Early and adequate preliminary diagnosis reduce emergency department (ED) and hospital stay and may reduce mortality. Several studies demonstrated adequate preliminary diagnosis as stated by emergency medical services (EMS) ranging between 61 and 77%. Dutch EMS are highly trained, but performance of stating adequate preliminary diagnosis remains unknown.

Methods

This prospective observational study included 781 patients (> 18years), who arrived in the emergency department (ED) by ambulance in two academic hospitals. For each patient, the diagnosis as stated by EMS and the ED physician was obtained and compared. Diagnosis was categorized based on the International Classification of Diseases, 11th Revision.

Results

The overall diagnostic agreement was 79% [95%-CI: 76–82%]. Agreement was high for traumatic injuries (94%), neurological emergencies (90%), infectious diseases (84%), cardiovascular (78%), moderate for mental and drug related (71%), gastrointestinal (70%), and low for endocrine and metabolic (50%), and acute internal emergencies (41%).
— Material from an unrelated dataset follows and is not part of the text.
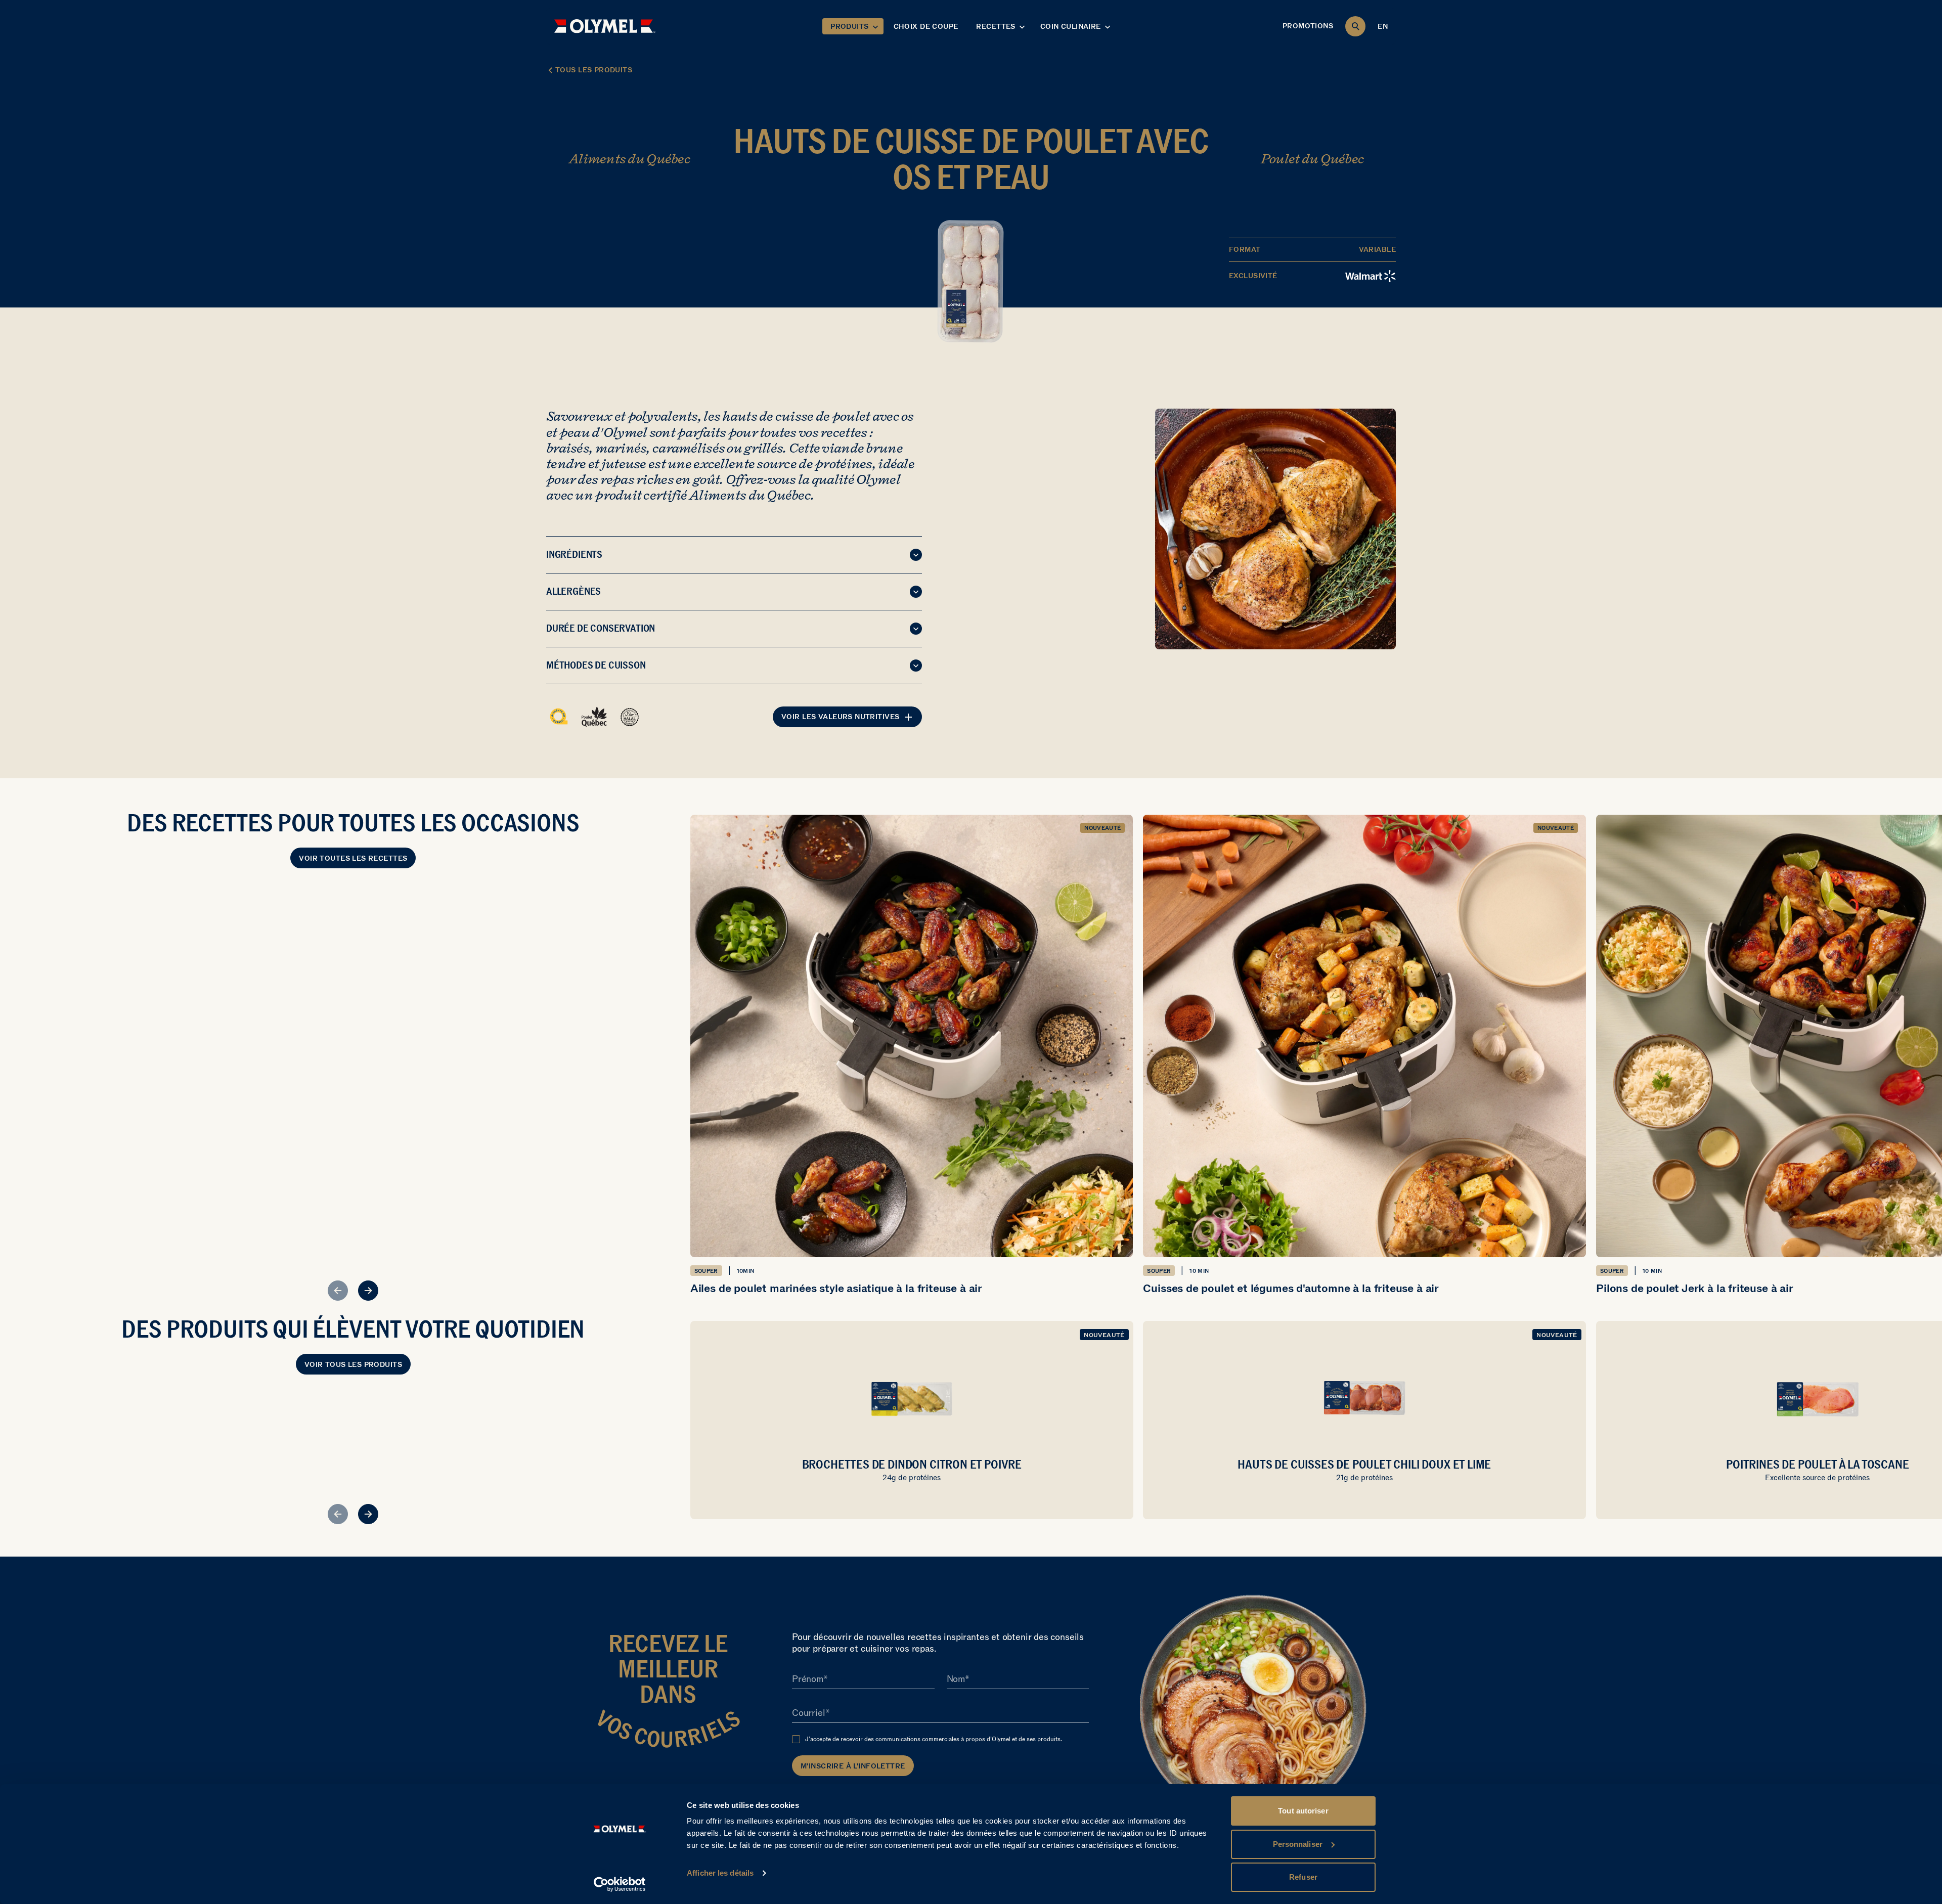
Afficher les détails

There is no correlation between 28-day mortality, the need for ICU admission or the need for hospital admission with an adequate preliminary diagnosis.

Conclusion

In the Netherlands, the extent of agreement between EMS diagnosis and ED discharge diagnosis varies between categories. Accuracy is high in diseases with specific observations, e.g., neurological failure, detectable injuries, and electrocardiographic abnormalities. Further studies should use these findings to improve patient outcome.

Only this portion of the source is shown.